IFS is basically learning to communicate with different parts of self. It takes time. It takes patience. It takes having a really good rapport with your T to feel safe enough to open up that way. IFS is used for both DID and for those with Complex PTSD and dissociation. For those with DID, it helps us to be more co-conscious and less dissociative over time. For both DID and PTSD, IFS helps to bring past traumas to awareness by being able to learn more about our dissociated selves.

For DID, we have multiple parts of dissociated selves (at least two distinct selves).
For Complex PTSD with dissociation, they have dissociated the traumas, they may have an internal child part that holds childhood trauma memories and feelings, etc.
There's other variations to this, based on people with other dissociative disorders or comorbid PTSD with a dissociative disorder.

My T transitioned from the VA system into private practice.

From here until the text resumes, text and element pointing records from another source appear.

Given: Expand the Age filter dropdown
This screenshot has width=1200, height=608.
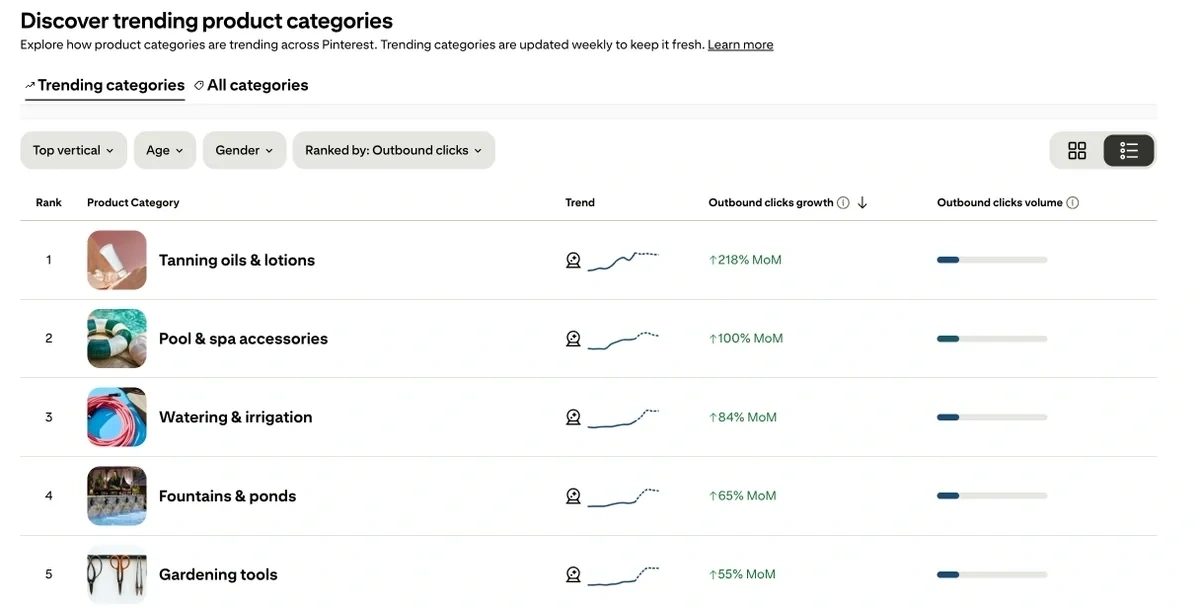Looking at the screenshot, I should click(164, 150).
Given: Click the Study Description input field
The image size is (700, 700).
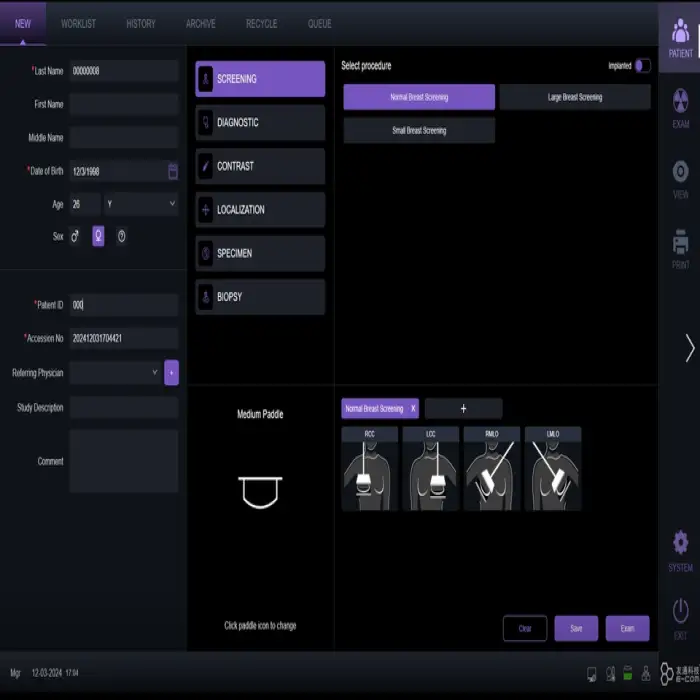Looking at the screenshot, I should (124, 408).
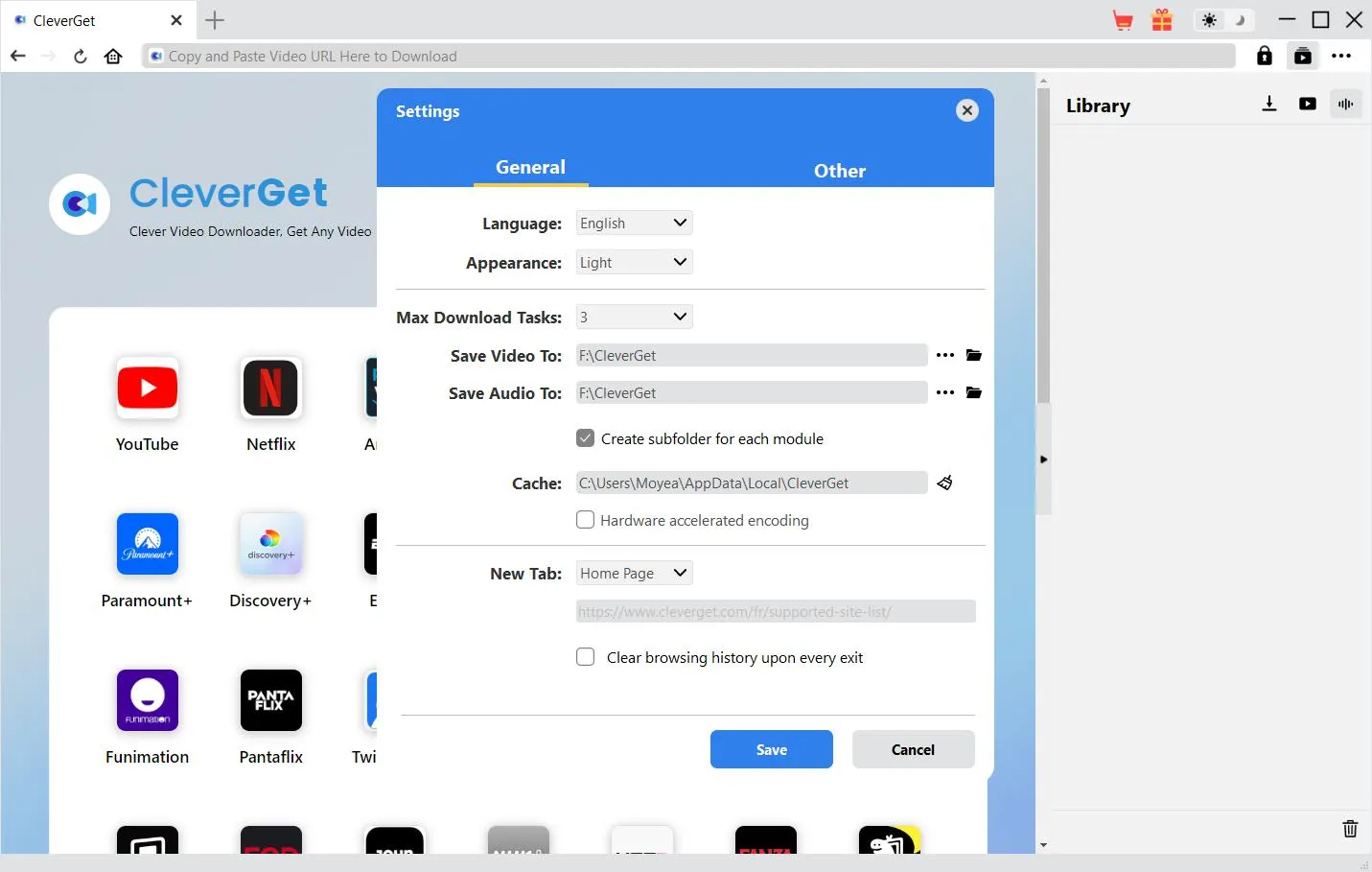
Task: Open the Language dropdown
Action: coord(634,224)
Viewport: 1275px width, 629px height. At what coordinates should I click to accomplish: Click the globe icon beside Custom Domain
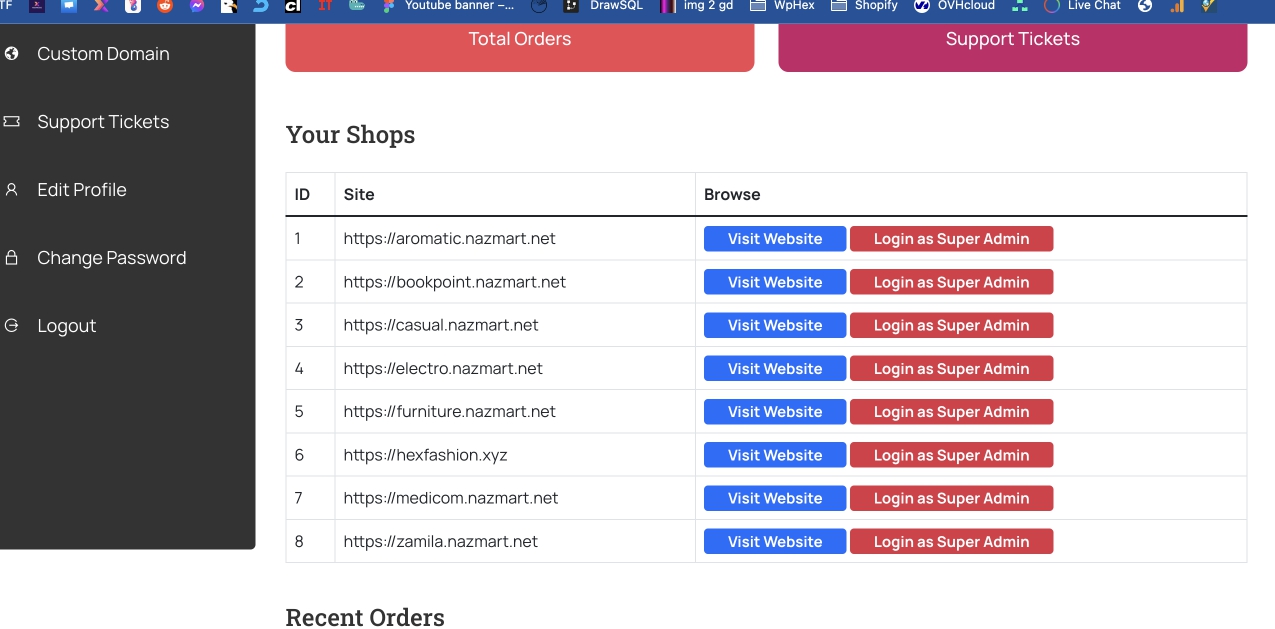(12, 53)
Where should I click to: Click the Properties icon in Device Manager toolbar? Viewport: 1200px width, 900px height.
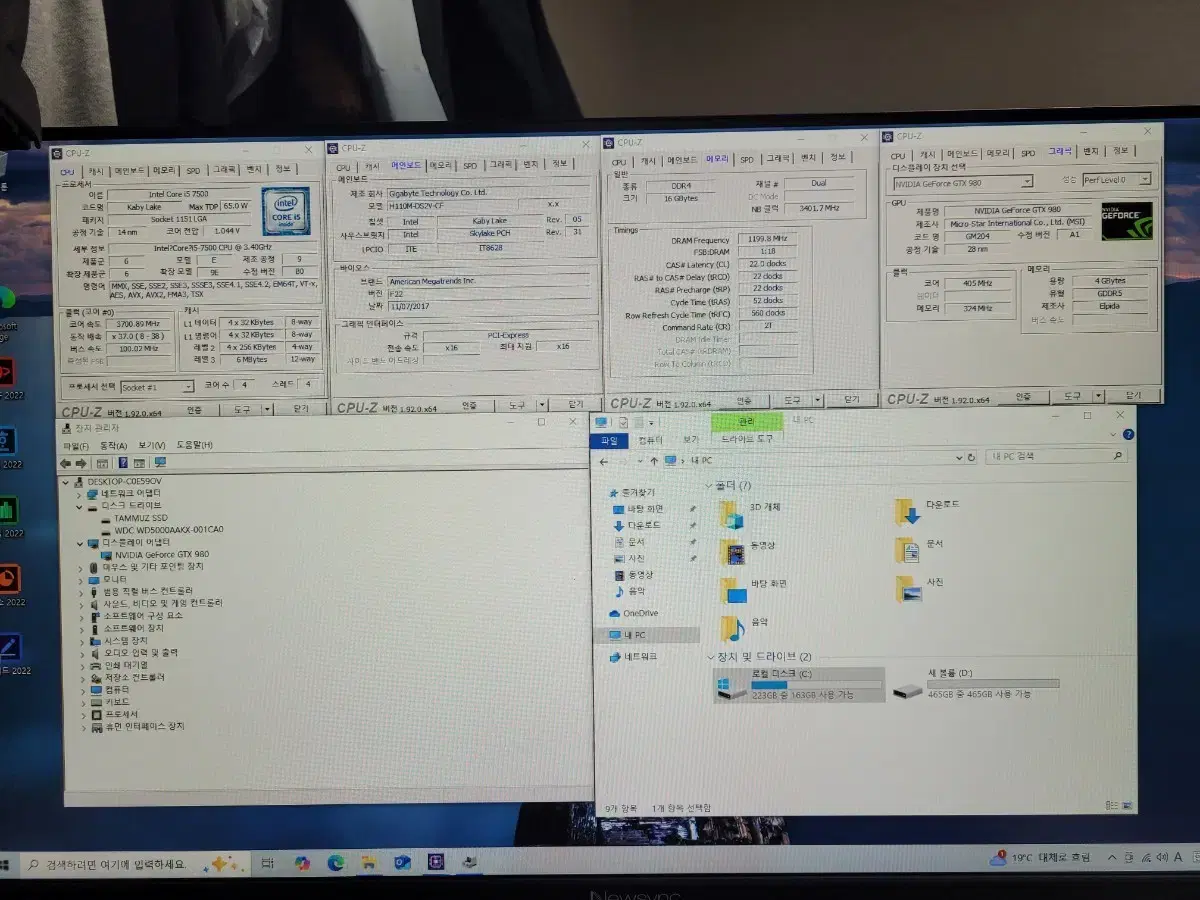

I still see her. We still use IFS to help me when I'm feeling "floaty" and dissociative, when I'm struggling with very strong emotions, when I'm scared, when I'm triggered, etc. Sometimes I feel something, and then I dissociate. I realize that there's another part who is really affected by a trigger, and who helps me and my system by being protective of that.

It's hard with DID because our systems are designed to dissociate automatically, to protect ourselves and our thoughts, and to be hidden from anyone knowing what we know and feel. So, essentially, IFS unpacks all that - only, we can still be ourselves and be safe. It takes a while to get in the place of being ourselves and being safe while coming out. It takes many baby steps.